Tem-se assistido nestes últimos dias a
um braço de ferro entre o Governo e as Cooperativas de Ensino Privado. O tal
medir de forças é devido ao anunciado corte, efetuado para o próximo ano letivo
por parte do Governo, que levará a uma redução do número de turmas pagas pelo Estado nos
estabelecimentos de ensino privado.
Estes contratos de associação entre o
Estado e as Cooperativas de Ensino Privado, surgiram numa altura em que a rede pública de escolas em certas regiões, não era suficiente para as necessidades de absorverem todos os alunos nelas existentes.
Durante muito tempo estes contratos de
associação foram de extrema importância para o País, e em certas regiões
continua a sê-lo, mas estes contratos nunca, em forma alguma foram definitivos,
mas sim temporários, a título excecional, sendo analisados periodicamente no sentido
de se verificar a sua utilidade.
Na defesa do ensino privado têm sido
usados, por parte de quem é favor da continuidade destes contratos sendo necessários
ou não, argumentos que em alguns casos roçam o ridículo como:
- A liberdade de escolha está posta em
causa. Ora essa liberdade por parte dos pais continua, podem livremente
escolher onde os filhos devem estudar, contudo essa escolha deve ser paga pelos
próprios pais e não acharem que têm direito a essa escolha e que alguém deve
pagar por ela. Não é de todo justo que os pais, cujos filhos frequentam escolas que
em alguns casos estão degradadas, com falta de professores e funcionários, paguem com os seus impostos as escolhas de outros colocarem os filhos em
escolas privadas com tudo do melhor que se pode dar a um aluno, como disse, não é justo.

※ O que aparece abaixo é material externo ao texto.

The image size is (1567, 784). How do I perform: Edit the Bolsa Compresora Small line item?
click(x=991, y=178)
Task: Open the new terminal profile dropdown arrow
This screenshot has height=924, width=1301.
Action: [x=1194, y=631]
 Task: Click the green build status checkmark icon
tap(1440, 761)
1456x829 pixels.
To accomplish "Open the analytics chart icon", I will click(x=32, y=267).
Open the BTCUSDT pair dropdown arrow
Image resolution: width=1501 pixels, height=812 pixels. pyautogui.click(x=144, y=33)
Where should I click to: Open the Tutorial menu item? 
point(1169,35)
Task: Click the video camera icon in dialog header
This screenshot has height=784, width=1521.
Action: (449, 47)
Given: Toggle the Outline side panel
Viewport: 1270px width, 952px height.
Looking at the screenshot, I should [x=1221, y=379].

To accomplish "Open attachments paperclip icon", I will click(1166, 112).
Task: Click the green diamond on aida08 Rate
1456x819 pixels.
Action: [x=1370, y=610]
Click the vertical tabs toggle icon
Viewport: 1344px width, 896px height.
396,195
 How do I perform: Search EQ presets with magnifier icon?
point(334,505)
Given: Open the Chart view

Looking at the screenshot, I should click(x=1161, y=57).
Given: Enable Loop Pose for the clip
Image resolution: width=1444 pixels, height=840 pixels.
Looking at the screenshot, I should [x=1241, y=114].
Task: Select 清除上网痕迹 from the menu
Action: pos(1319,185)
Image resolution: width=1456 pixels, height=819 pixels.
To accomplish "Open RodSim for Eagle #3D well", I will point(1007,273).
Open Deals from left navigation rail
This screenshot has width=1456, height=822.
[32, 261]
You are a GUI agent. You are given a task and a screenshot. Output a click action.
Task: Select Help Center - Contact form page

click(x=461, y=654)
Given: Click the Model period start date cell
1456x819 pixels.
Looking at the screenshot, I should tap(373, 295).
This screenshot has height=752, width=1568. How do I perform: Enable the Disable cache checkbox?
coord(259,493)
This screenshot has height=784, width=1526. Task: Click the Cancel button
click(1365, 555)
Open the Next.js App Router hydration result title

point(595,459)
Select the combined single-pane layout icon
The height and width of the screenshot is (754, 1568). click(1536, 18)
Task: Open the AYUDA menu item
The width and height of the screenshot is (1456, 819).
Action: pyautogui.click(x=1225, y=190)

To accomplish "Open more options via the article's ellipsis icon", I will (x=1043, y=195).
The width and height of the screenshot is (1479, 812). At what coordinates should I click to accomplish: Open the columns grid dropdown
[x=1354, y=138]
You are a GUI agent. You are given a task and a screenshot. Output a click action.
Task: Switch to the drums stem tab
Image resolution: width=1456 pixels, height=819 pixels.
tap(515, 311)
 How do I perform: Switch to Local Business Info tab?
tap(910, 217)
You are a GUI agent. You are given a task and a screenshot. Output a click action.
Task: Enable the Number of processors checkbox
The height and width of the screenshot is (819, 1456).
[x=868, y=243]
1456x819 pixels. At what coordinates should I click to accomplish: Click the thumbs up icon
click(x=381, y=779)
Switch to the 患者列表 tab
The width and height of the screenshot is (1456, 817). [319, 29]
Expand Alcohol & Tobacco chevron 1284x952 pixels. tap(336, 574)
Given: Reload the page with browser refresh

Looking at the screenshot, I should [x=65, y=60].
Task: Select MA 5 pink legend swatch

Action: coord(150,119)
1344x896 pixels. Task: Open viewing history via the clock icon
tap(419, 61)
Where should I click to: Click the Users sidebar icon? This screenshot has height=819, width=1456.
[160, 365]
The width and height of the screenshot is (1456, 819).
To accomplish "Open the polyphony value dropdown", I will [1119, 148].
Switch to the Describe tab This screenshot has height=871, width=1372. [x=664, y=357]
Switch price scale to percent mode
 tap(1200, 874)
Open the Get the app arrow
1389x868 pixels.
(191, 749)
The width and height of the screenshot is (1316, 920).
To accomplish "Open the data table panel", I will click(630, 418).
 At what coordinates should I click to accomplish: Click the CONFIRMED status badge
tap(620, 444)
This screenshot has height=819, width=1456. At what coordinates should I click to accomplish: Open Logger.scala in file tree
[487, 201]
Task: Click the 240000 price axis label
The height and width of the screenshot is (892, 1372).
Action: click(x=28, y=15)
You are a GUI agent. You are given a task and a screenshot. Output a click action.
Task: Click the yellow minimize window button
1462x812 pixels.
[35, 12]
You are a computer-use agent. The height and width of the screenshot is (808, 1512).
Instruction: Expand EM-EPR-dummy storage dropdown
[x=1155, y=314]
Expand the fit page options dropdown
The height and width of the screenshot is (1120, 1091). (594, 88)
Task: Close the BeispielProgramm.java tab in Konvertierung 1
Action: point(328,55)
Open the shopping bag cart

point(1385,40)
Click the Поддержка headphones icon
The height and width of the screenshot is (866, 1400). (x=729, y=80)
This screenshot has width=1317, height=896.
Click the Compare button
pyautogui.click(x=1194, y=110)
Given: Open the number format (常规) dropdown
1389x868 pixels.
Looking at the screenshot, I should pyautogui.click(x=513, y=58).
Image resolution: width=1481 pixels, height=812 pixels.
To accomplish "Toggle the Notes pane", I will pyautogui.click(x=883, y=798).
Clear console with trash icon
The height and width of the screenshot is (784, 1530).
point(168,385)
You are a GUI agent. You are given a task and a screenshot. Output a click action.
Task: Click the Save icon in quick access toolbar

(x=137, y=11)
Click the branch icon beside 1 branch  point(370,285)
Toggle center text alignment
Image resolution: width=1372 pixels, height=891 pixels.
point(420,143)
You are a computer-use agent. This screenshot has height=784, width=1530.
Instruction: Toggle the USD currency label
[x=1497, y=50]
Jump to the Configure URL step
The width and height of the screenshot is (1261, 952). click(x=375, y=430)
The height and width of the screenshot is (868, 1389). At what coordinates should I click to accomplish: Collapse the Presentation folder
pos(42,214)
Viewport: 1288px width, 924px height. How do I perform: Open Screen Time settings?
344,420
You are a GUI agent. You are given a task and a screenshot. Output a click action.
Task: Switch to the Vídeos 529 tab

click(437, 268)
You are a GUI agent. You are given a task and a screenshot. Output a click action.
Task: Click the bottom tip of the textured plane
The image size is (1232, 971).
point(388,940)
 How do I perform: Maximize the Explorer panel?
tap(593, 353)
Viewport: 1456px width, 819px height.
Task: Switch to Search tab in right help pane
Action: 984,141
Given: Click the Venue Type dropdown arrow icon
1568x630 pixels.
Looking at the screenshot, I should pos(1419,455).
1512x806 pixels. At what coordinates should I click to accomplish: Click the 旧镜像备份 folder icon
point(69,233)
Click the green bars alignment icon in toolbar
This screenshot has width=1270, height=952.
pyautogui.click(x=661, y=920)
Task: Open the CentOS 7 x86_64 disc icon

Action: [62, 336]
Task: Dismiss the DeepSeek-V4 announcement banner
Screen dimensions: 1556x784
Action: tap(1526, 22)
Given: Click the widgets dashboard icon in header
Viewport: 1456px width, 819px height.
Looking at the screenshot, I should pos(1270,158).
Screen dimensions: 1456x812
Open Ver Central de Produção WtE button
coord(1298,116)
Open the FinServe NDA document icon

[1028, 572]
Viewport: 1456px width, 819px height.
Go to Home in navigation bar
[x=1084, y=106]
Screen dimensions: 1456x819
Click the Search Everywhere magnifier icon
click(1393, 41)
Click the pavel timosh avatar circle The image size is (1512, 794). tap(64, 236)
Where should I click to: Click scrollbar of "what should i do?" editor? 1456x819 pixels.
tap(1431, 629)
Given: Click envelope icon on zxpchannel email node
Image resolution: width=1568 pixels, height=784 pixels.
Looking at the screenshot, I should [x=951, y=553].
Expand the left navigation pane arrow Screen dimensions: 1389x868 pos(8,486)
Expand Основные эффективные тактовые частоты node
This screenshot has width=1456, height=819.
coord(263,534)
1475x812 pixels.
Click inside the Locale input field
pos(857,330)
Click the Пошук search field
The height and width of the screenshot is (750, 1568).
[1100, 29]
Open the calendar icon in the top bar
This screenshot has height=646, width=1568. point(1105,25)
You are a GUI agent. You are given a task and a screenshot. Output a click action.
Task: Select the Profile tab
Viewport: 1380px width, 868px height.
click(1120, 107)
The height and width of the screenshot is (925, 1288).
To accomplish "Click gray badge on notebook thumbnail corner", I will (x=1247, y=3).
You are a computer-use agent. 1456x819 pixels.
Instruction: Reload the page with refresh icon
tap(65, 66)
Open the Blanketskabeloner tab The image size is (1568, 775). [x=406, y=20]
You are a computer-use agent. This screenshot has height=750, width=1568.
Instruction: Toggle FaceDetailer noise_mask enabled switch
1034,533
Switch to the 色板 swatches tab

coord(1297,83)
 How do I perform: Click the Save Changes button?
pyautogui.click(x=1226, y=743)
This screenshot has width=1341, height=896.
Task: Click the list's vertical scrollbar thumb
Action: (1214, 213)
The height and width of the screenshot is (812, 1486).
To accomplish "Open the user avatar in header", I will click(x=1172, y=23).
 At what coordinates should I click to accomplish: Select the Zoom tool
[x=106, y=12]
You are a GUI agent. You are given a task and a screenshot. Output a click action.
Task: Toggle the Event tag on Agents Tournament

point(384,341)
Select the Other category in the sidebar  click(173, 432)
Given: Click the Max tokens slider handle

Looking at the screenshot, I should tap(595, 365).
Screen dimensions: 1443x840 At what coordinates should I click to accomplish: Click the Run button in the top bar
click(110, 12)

- As crianças, incentivadas pelos pais e pelos diretores dos Colégios, gritam que gostam muitos
da sua escola e que não querem mudar. No ensino publico, as crianças chegam ao
fim do 4º ano e têm de mudar de escola, por mais que gostem da anterior. Muitos
são os casos de que chegam ao fim do 9º ano e têm de sofrer uma nova mudança. Essas
não as vêem a gritar de que não querem mudar de escola nem ninguém preocupado
com isso;
- Que se está a colocar em risco muitos
postos de trabalhos. Sim é um facto de que algumas pessoas ficarão sem trabalho
com o fim destes contratos, mas no ensino publico, fruto da diminuição do número de
alunos, também se verifica um decréscimo no número de funcionários e professores e
não vejo ninguém dos que defendem o ensino privado, preocupado com esta
situação. Algumas destas escolas públicas estão a ficar sem alunos porque têm a
menos de 5 minutos de distância um colégio privado e os alunos que deveriam
frequentar essa escola são canalizados para esse colégio;
-Por fim, e o mais ridículo são os
partidos que nos governaram até Setembro de 2015, onde tiveram de efetuar
cortes brutais na despesa do Estado, em alguns dos casos, sejamos justos, necessários,
agora defenderem a continuidade dos contratos de associação sejam úteis ou não.
Com esta defesa, estão a defender a duplicação da despesa do Estado com o
ensino. Não os vejo defender as crianças que têm de percorrer Km para
frequentar a escola sem ajudas para isso. Também não os vejo defender os pais
que vêm as escolas perto de casa a encerrarem e os seus filhos deslocados para escolas a Km
de distância. Promoveram politicas de austeridade que colocaram no desemprego
milhares de portugueses e obrigaram outros a emigrar e agora estão preocupados com algumas centenas que se
possam perder com o fim destes contratos.
Estes argumentos já não convencem os
Portugueses a aceitarem que este tipo de negócio continue a ser feito apenas para beneficio de alguns com prejuízo para muitos. Está na hora de dizer
basta e este Governo decidiu fazê-lo, pelo menos por agora.